Out Artist series
An Ohio native, Nikki Wireman moved to the Garden State in 2010. She has always liked to draw. “As a little girl, I would draw Wonder Woman,” she says. She would notice the “little nuances” of the world around her, the moments of tenderness between same-sex couples. Fascinated by them, she’d then capture those moments, those nuances, in her drawings. “It got me in trouble with my parents,” Wireman recalls.
“I grew up during the AIDS crisis [when AIDS] was called GRID [Gay Related Immune Deficiency], and also gay cancer. And remember the cocktail?” She said that many pharmacies in her small town, in Ohio, did not keep HIV medications. So, individuals who needed the meds had to drive for several hours to reach the closest major city, and get their life-saving medications.
Wireman’s mother, an RN, would help those who could not make the long drive to the nearest city. “A friend of mine was in town from New York for the weekend,” the artist recalls. “He had no one who could give him a shot, and his partner didn’t know how to do it, so he called my mother. This is how AIDS came into my home and into my heart, and it’s been there ever since.” Her mother would try to make the best of the situation. “She wouldn’t just give the patient the shot, but would make sandwiches and try to “make the event a positive event, because [those who needed her help] were [already] scared, hurt, and being treated [badly].”
Nikki Wireman decided to become a paramedic and firefighter.
Watching her mother help individuals living with HIV/AIDS, Wireman decided that she wanted to help people, too. She decided to become a paramedic and firefighter.
She believes her knowledge, as a paramedic, of human anatomy, has influenced her artwork. She used her “technical study” of the human body to create art. “I know what a hand looks like, a face, muscle groups,” she explains. “So, while I sketch someone’s hand, I go from the technical to the creative side.”
Wireman uses her artwork to record LGBT history, as well as raise HIV awareness. Her art is powerful, daring, eye opening, oftentimes dark and mysterious.
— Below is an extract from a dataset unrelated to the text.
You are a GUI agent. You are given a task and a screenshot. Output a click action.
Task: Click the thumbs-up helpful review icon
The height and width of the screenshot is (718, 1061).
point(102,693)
“I remember when I came out, I went to this leather bar, a gay bar,” she mentions, speaking of one of her art pieces called Always. “I walked in and saw these guys, in leather pants. One had a harness on. And Madonna’s Falling Star came on.” And that was the moment when she said, “I’m them, I’m a gay woman.” She wanted to draw them in that tender moment, right when they were about to kiss. To this day, Always has remained one of her favorite images.
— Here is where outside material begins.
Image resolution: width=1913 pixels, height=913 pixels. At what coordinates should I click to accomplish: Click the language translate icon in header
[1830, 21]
She won the Ms. NJ Leather contest in 2014
Nikki Wireman, competed for Ms. New Jersey Leather 2014 and won. It continued herstory and her interest in art. Wireman drew Resist while watching the votes being counted on the 2016 presidential election night. “I couldn’t handle it, and I started sketching a woman [with] a lipstick.” But then, the lipstick became a knife, giving an even more powerful edge, and mood, to the drawing. Wireman ended up drawing this beautiful, mysterious woman who was “trying to keep silent. But silence is deadly, and I was thinking about us [the LGBT community], how we’re forced to be silent, especially with this administration, yet we have the control.”
Another image shows three women with their fists in the air. [HER]story was inspired by the events surrounding Gay Pride in Columbus, Ohio. “People showed up at Black for Pride, and did a peaceful protest,” Wireman explains. “The police swarmed in on them.” She adds, “The J on the woman’s neck, that tattoo [is for Janet Jackson.] I love Janet Jackson. [She] brought up the awareness of racism and systematic oppression.”
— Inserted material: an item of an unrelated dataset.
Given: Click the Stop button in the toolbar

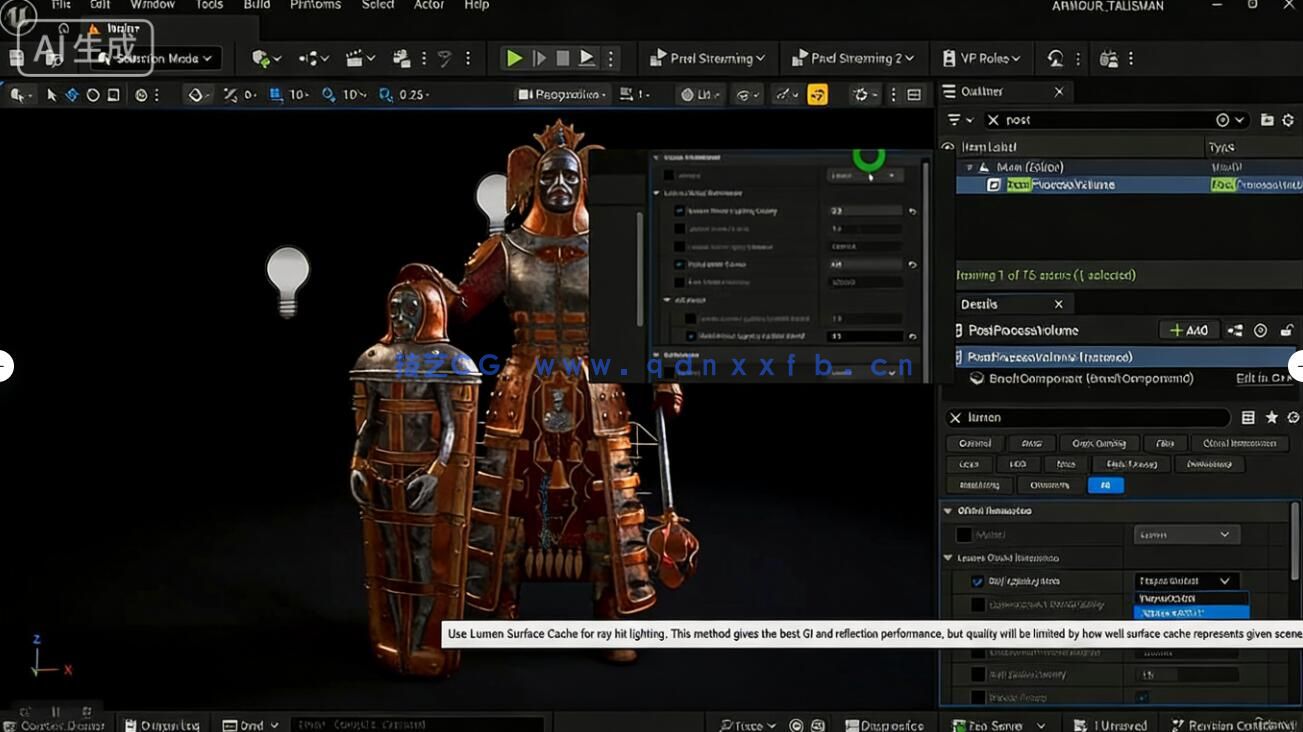Looking at the screenshot, I should (562, 58).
When living in Ohio, Wireman worked for a newspaper for a time. “That’s when I learned that I was a liberal,” she says, laughing. “They tagged me a liberal. I had no idea what that was, and had to look it up.” That’s also where she learned about photomechanical transfer and pointillism. Since then, she has been using dots, painting one dot at a time. The process has helped her tune in with the art she’s creating.
Nowadays she draws using micro pens. Sometimes she uses her smart phone to capture something interesting, something she then draws and turns into art. She also uses poetry, and words, to sketch out an idea for her visual artwork.
The leather community inspires her art
Nikki Wireman was Ms. NJ Leather in 2014. The experience has inspired and allowed her to capture subtle nuances in her work. “I don’t want to be intrusive, I want to be supportive,” she explains. “In the leather community, we’re sexual rebels. It’s not about pain, but the power of trust and submission, [about] the freedom [that comes with it.] And that has inspired my art, and that’s why most of my art is BDSM-related.”
Revisiting the purpose of art, and of her art, in particular, she adds, “We’ve got to record our — leather, LGBT — history, [because] they’re trying to erase us again. So be fearless, be defiant, be open and be humble, and keep our history alive.”